▸ **Seçilmiş Bölüm**
►
EgeSağlam adımlar kayıpsız maçlar

Sağlam adımlar kayıpsız maçlar

26.08.2021 - 00:00 | Son Güncellenme:

Geçen sezon TFF 2. Lig’de namağlup şampiyonluğa ulaşan ve Türkiye’de 29 yıl sonra ilki yaşayan Manisa Futbol Kulübü, kazanmaya TFF 1. Lig’de de devam ediyor. Siyah beyazlıları değerlendiren yazarlarımız, “Hedefe ulaşmak için kararlı tavırları ve savaşan bir kimlikleri var. Bu sezon rota yeniden şampiyonluk” dedi

Sağlam adımlar kayıpsız maçlar

Bülent Buda: Yeni çıktıkları lige deplasmanda başlayıp maç kazanmak öz güven destekli, güzel bir duygu. Atak oynamayı, gol atmayı seven bir karakteri var tüm takımın. Bu denli oluşturulup da final dokunuşları yetersiz bir günde üç puanın penaltı ile gelmesi de bir miktar şaşırtıcı. Yani demem o ki golcülerin final dokunuşlarını daha çok çalışarak önemsemeleri gerek. Gole ya da gollere erken ulaşma yönünde zihinsel bir rahatlık oluşturacaktır. “Daha ne olsun, iki maç altı puan” diyenler olacaktır elbette. Öyledir de merakım şu, takım nicelik ve nitelik olarak çoğu takımın önünde görünüyor. Bir şampiyonluk daha neden olmasın? Manisa’ya da çok yakışır doğrusu.

Haberin Devamı

Fatih Tanfer: Hedefe ulaşmak için kararlılar ve asla vazgeçmeden doğru planlamaları var. Elbette bu Süper Lig. Güçlü kadro kurdular. Lige deplasmanda dört gollü galibiyet ile başladılar. Ancak ligin ne kadar zor olduğunu bu hafta Denizlispor karşısında hep beraber gördük. 79. dakikada Nizamettin’in penaltı golüyle galip gelebildiler. Denizlispor kalecisi Stachowiak harika oynadı. İyi direndi. İşte lig böylesine uzun bir maraton. Manisa maçın mutlak hakimiydi. Hücumda etkiliydi. Ancak bazı oyuncular nedense istenilen inisiyatifi alamadılar. Manisa FK, takım halinde birlikte hareket ediyor ve inancı ile kadro derinliği büyük avantajı.

Mehmet Demirtaş: Kazanma alışkanlığını edinmek, bunu hayata geçirmek ve yaşamın bir parçası yapmak ha deyince olmuyor tabi ki. Üretken olmak, çaba sarf etmek başlıca kuralları. Çok iyi oynadıkları, iyi oynadıkları, kötü ya da daha kötü oynadıklarını gördük. Genele vurduğumuz zaman çok iyi ve iyi oynadıklarını rahatça söyleyebiliriz fakat günün getirisine göre değişkenlik gösterdi haliyle. Tek bir şeyden emindik bu takım için, o da kaybetmeyecek olmaları. İstanbul maçına nazaran daha temposuz oldukları bir gerçek. 80’e kadar girişimler yaşansa da sonuçlanmamıştı atakları. Yine de ne yapıp edip buldular bir penaltı. Tek atıp üç aldılar. Bu puanların daha değerli olması için de önümüzdeki hafta seriye devam etmeliler. Bir sonraki ve de sonraki haftalarda yapmayı arzuladıkları gibi.
◄
▸ **Alıştırma Verileri**
►
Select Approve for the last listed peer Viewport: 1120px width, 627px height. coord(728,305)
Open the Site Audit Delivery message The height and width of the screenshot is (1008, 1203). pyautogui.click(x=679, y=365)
◄
►
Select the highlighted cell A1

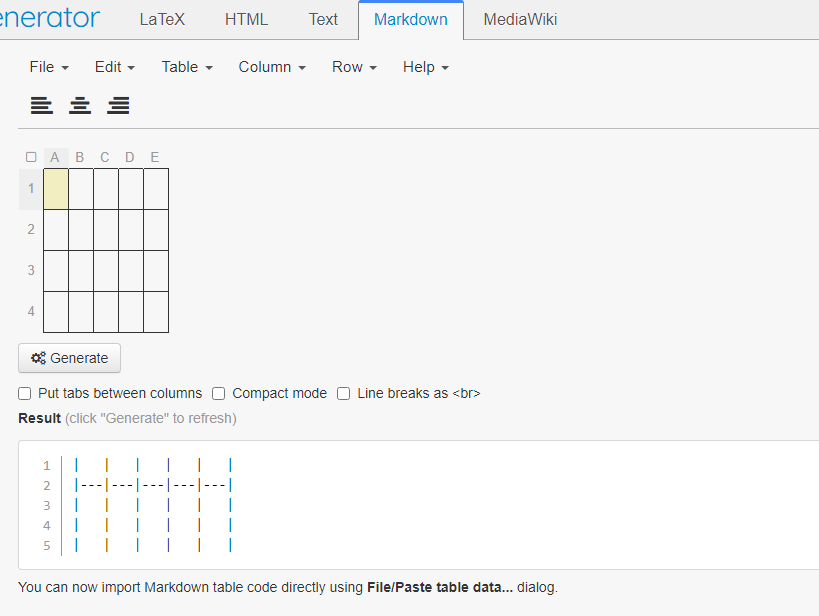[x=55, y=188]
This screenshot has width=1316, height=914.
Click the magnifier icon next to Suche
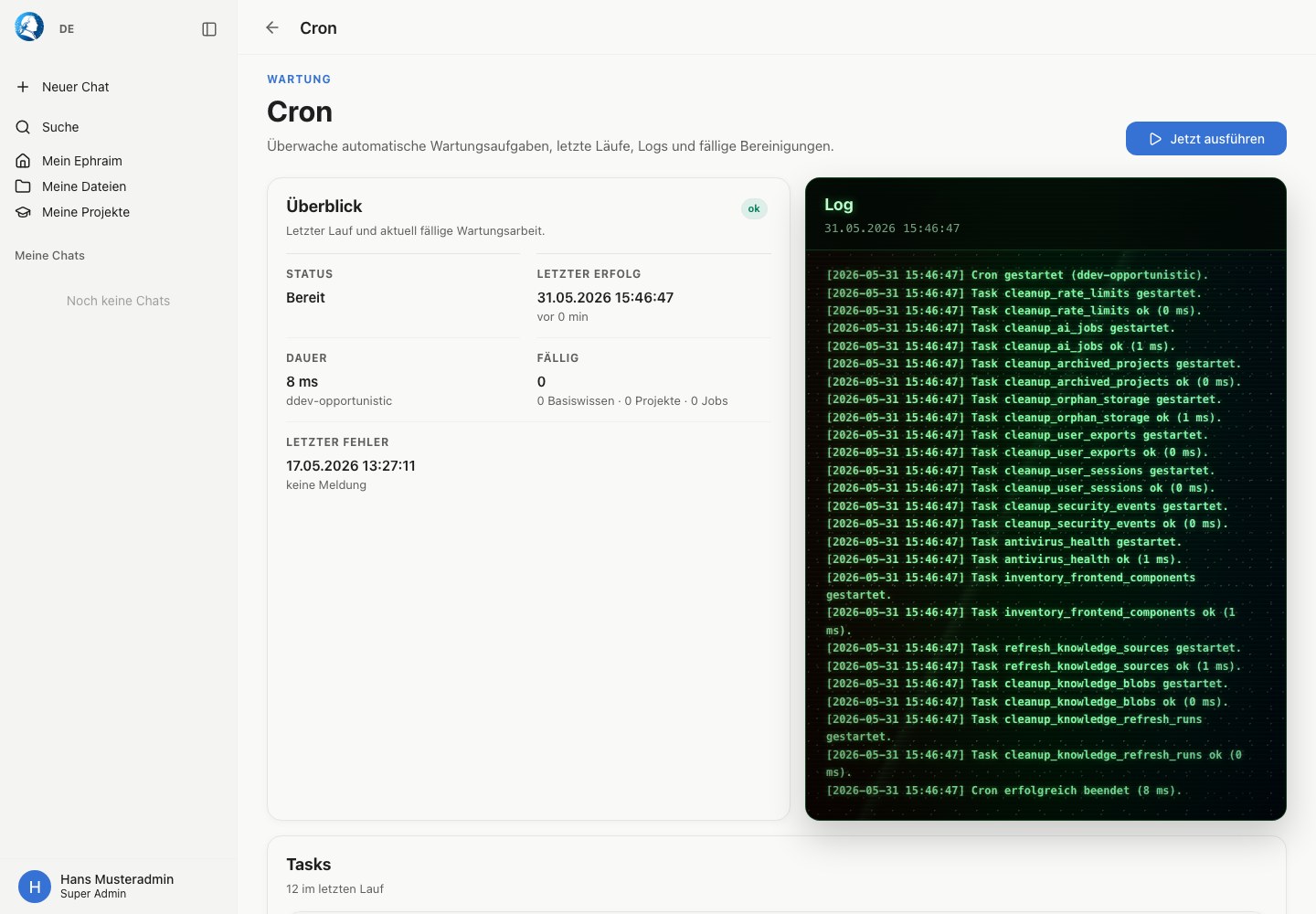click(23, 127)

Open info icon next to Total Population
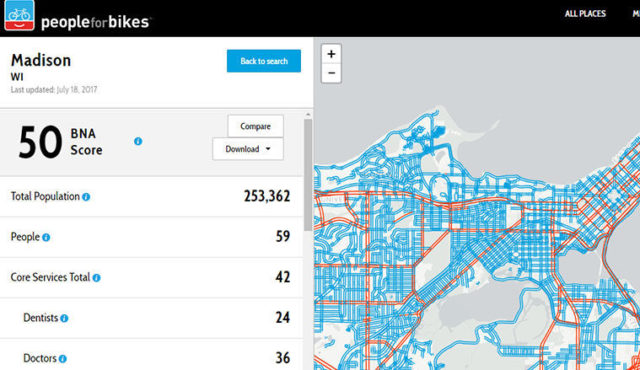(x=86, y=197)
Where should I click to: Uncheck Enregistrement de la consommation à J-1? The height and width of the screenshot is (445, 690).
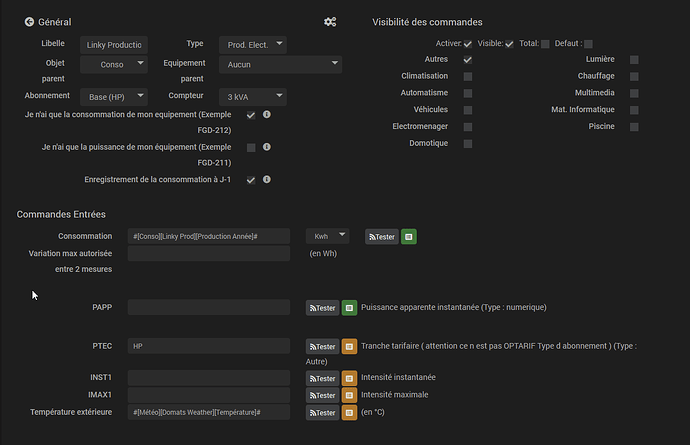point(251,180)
◄
►
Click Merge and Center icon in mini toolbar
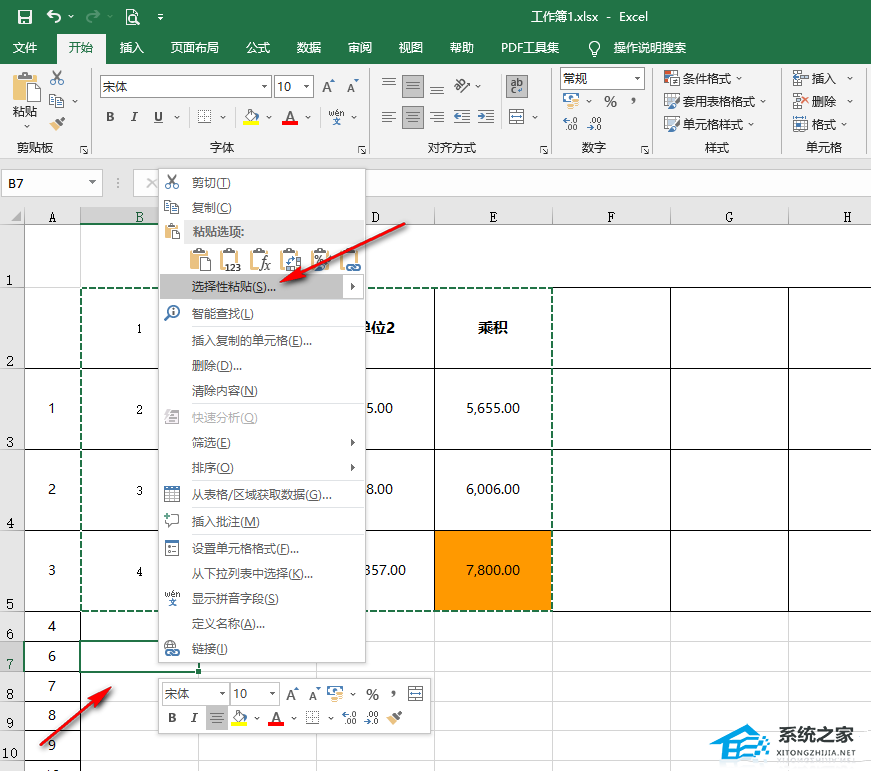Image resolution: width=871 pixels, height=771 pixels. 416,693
◄
▸ **Yapılacak Çalışmalar**
(A) Manisa FK yazısında "Fatih Tanfer: Hedefe" sözcükleriyle başlayan bölümü "derinliği büyük avantajı." sözcüklerinden sonra bitirerek hiç değiştirmeden yeniden yazınız.
(B) Satırlarda "Where should I" ifadesinin geçtiği satırdan başlayıp "point(251,180)" ifadesinin geçtiği satırdan sonra durun ve iki uç satır da dâhil olmak üzere yalnızca bu satırları "Uncheck" yerine "Check" koyarak, geri kalan her şeyi aynı bırakıp yeniden yazınız. Resimleri cevabınıza almayınız.
Satırların Manisa FK yazısıyla hiçbir ilgisi yoktur.

▸ **Görev Cevapları**
(A)
Fatih Tanfer: Hedefe ulaşmak için kararlılar ve asla vazgeçmeden doğru planlamaları var. Elbette bu Süper Lig. Güçlü kadro kurdular. Lige deplasmanda dört gollü galibiyet ile başladılar. Ancak ligin ne kadar zor olduğunu bu hafta Denizlispor karşısında hep beraber gördük. 79. dakikada Nizamettin’in penaltı golüyle galip gelebildiler. Denizlispor kalecisi Stachowiak harika oynadı. İyi direndi. İşte lig böylesine uzun bir maraton. Manisa maçın mutlak hakimiydi. Hücumda etkiliydi. Ancak bazı oyuncular nedense istenilen inisiyatifi alamadılar. Manisa FK, takım halinde birlikte hareket ediyor ve inancı ile kadro derinliği büyük avantajı.

(B)
Where should I click to: Check Enregistrement de la consommation à J-1? The height and width of the screenshot is (445, 690).
point(251,180)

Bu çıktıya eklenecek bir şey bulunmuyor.